> WHAT NEEDS TO BE DONE
Return the entries below without any changes, starting at the line that contains "Task: Click the 10%" and ending after the line that contains "Looking at the screenshot, I should [200, 73].".

> RECORDS FOR THE TASK
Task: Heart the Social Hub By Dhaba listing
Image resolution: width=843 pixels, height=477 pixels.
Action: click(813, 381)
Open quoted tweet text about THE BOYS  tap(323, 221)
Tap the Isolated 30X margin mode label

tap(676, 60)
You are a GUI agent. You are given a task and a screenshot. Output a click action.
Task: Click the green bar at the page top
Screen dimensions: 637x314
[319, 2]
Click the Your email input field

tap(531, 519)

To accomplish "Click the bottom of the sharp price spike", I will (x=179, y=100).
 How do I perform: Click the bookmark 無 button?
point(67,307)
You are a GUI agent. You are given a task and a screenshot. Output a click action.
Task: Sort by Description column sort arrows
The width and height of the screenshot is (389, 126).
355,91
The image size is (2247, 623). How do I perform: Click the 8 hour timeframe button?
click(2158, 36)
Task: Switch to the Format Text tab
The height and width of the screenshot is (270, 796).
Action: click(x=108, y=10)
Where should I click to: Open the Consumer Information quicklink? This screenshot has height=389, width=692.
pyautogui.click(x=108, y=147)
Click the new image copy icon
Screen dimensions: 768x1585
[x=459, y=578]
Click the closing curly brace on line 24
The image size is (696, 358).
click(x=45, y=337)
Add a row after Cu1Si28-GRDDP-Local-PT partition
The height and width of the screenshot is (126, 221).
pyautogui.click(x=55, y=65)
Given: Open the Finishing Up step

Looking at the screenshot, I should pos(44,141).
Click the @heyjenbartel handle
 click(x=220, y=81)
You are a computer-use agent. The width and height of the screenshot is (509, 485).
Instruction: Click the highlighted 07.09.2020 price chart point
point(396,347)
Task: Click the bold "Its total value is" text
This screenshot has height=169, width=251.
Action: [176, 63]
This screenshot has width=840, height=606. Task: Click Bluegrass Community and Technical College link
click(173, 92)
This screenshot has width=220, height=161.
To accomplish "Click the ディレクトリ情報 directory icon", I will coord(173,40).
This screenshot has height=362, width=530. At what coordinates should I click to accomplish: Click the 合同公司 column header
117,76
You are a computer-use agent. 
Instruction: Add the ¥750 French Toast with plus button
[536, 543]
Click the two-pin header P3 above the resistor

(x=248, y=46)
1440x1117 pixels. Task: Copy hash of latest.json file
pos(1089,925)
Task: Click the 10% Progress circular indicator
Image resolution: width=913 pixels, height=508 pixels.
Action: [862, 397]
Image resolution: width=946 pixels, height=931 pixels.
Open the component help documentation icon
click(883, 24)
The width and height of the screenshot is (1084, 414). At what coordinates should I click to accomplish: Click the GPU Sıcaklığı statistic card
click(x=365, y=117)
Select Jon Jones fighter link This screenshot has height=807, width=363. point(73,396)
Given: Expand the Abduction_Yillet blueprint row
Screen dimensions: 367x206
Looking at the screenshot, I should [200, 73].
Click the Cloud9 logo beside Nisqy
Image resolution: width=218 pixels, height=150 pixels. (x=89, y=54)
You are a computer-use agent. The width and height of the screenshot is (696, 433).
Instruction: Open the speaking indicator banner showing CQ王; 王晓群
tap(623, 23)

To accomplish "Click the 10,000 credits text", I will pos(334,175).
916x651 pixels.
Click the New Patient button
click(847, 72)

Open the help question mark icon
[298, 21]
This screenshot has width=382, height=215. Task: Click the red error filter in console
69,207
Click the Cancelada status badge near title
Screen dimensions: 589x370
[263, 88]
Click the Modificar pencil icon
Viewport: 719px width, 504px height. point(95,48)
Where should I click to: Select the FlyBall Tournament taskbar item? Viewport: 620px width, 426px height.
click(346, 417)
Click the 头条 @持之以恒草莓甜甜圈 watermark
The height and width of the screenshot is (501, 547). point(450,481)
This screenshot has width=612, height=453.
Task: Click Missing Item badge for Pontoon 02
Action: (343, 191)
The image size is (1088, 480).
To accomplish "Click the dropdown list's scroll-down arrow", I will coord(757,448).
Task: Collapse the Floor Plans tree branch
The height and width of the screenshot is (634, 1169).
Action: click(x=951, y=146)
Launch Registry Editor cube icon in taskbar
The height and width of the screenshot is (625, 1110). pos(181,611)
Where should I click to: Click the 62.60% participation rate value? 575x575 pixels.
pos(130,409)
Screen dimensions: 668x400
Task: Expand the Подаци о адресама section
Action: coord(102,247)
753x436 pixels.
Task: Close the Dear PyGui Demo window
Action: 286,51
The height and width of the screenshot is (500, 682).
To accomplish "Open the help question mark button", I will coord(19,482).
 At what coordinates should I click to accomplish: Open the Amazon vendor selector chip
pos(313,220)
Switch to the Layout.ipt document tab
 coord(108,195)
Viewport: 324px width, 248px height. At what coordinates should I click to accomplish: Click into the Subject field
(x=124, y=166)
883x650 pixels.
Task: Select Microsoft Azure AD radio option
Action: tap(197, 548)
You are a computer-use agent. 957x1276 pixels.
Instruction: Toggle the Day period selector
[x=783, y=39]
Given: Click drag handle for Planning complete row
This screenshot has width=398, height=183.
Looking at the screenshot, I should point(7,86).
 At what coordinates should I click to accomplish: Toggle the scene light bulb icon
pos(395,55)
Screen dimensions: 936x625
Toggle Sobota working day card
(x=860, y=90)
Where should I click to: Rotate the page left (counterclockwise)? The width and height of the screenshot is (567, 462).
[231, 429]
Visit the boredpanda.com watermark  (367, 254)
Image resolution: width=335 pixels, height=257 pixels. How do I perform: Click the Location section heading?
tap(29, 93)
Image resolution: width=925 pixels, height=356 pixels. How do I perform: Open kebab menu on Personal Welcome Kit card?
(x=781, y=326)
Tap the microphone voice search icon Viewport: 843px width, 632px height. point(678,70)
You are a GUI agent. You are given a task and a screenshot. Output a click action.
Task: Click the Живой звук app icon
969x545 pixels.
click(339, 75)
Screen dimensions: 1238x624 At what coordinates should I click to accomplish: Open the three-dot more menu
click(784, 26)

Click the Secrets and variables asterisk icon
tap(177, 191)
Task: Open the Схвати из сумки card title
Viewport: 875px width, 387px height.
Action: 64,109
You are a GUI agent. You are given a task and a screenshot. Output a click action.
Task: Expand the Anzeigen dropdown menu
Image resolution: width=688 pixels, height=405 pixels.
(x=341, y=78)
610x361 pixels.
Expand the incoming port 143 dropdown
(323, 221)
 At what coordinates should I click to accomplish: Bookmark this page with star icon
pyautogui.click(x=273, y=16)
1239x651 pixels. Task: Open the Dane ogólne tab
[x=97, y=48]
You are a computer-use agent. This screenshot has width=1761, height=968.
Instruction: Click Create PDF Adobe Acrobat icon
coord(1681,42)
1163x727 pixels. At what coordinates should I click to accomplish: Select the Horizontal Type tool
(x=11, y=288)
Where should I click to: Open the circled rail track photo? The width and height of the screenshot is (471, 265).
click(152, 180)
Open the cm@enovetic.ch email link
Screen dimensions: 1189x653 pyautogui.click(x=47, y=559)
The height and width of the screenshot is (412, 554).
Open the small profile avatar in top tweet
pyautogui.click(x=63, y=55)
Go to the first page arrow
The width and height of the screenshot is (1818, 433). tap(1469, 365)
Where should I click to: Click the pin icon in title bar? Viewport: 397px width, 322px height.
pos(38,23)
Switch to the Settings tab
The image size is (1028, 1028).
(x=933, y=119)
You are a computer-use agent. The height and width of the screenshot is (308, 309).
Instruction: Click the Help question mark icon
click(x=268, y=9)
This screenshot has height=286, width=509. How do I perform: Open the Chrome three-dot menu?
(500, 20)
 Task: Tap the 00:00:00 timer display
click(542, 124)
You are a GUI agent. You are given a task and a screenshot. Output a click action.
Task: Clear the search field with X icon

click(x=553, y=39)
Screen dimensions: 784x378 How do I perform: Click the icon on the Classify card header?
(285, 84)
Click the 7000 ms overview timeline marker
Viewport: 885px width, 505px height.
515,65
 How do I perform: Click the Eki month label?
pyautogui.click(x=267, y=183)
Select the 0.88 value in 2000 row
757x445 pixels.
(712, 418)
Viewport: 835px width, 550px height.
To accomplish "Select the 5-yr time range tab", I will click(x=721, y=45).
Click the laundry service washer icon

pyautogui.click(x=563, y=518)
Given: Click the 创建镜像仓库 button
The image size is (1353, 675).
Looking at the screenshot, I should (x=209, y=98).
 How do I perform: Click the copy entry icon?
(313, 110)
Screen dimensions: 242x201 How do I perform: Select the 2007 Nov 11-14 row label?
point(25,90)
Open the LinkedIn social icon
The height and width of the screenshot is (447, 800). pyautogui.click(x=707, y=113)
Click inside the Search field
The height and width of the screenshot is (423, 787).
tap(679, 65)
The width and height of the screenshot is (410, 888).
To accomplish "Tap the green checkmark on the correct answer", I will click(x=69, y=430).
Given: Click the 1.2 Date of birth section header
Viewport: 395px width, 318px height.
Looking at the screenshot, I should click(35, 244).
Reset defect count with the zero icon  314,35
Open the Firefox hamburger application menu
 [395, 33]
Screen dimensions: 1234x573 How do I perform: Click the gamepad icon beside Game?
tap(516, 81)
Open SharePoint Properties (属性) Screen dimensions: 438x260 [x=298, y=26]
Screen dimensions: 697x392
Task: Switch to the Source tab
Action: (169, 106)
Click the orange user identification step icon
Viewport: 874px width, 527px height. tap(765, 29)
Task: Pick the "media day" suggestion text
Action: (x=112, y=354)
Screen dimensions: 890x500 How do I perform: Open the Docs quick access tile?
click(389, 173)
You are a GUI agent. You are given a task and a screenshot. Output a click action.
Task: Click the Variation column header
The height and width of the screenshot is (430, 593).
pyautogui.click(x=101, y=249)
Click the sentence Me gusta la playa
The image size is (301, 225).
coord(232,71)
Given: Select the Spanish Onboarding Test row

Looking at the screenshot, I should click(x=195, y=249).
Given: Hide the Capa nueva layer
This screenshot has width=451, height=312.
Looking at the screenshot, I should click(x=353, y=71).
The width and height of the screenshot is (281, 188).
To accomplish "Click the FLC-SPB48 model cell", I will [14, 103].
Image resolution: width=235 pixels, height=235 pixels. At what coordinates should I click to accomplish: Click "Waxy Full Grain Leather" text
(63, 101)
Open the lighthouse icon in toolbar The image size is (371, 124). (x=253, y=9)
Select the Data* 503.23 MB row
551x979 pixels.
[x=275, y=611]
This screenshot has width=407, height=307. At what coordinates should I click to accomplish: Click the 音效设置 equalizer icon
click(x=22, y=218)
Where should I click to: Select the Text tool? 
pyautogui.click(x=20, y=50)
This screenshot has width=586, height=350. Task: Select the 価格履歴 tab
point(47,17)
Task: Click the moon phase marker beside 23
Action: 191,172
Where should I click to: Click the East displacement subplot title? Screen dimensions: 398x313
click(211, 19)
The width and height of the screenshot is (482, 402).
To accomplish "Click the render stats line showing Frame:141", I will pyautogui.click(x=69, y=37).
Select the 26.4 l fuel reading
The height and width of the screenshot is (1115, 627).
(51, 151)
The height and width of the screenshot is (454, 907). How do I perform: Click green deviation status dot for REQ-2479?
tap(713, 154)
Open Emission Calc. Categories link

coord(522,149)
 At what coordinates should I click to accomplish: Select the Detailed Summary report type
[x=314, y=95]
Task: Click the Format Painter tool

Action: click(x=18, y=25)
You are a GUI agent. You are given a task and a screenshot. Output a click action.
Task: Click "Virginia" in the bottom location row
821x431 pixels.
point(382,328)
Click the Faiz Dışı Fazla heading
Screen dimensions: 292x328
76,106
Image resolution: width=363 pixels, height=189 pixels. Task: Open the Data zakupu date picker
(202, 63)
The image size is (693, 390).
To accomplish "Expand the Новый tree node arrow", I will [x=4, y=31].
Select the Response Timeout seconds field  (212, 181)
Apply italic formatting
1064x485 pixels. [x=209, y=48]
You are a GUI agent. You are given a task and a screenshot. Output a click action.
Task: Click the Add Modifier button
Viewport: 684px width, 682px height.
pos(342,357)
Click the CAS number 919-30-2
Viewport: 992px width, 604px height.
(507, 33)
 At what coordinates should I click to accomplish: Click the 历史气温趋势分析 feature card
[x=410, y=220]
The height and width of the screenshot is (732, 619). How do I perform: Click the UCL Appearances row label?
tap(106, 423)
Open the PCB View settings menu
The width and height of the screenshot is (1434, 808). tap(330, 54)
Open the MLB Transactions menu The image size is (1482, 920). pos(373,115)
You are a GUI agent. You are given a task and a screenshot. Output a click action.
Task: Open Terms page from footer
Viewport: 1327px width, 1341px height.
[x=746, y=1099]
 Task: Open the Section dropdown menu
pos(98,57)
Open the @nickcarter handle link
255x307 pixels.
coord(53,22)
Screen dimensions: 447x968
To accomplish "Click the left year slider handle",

> ANSWER TO THE TASK
Task: Click the 10% Progress circular indicator
Image resolution: width=913 pixels, height=508 pixels.
Action: [862, 397]
Image resolution: width=946 pixels, height=931 pixels.
Open the component help documentation icon
click(883, 24)
The width and height of the screenshot is (1084, 414). At what coordinates should I click to accomplish: Click the GPU Sıcaklığı statistic card
click(x=365, y=117)
Select Jon Jones fighter link This screenshot has height=807, width=363. point(73,396)
Given: Expand the Abduction_Yillet blueprint row
Screen dimensions: 367x206
Looking at the screenshot, I should [200, 73].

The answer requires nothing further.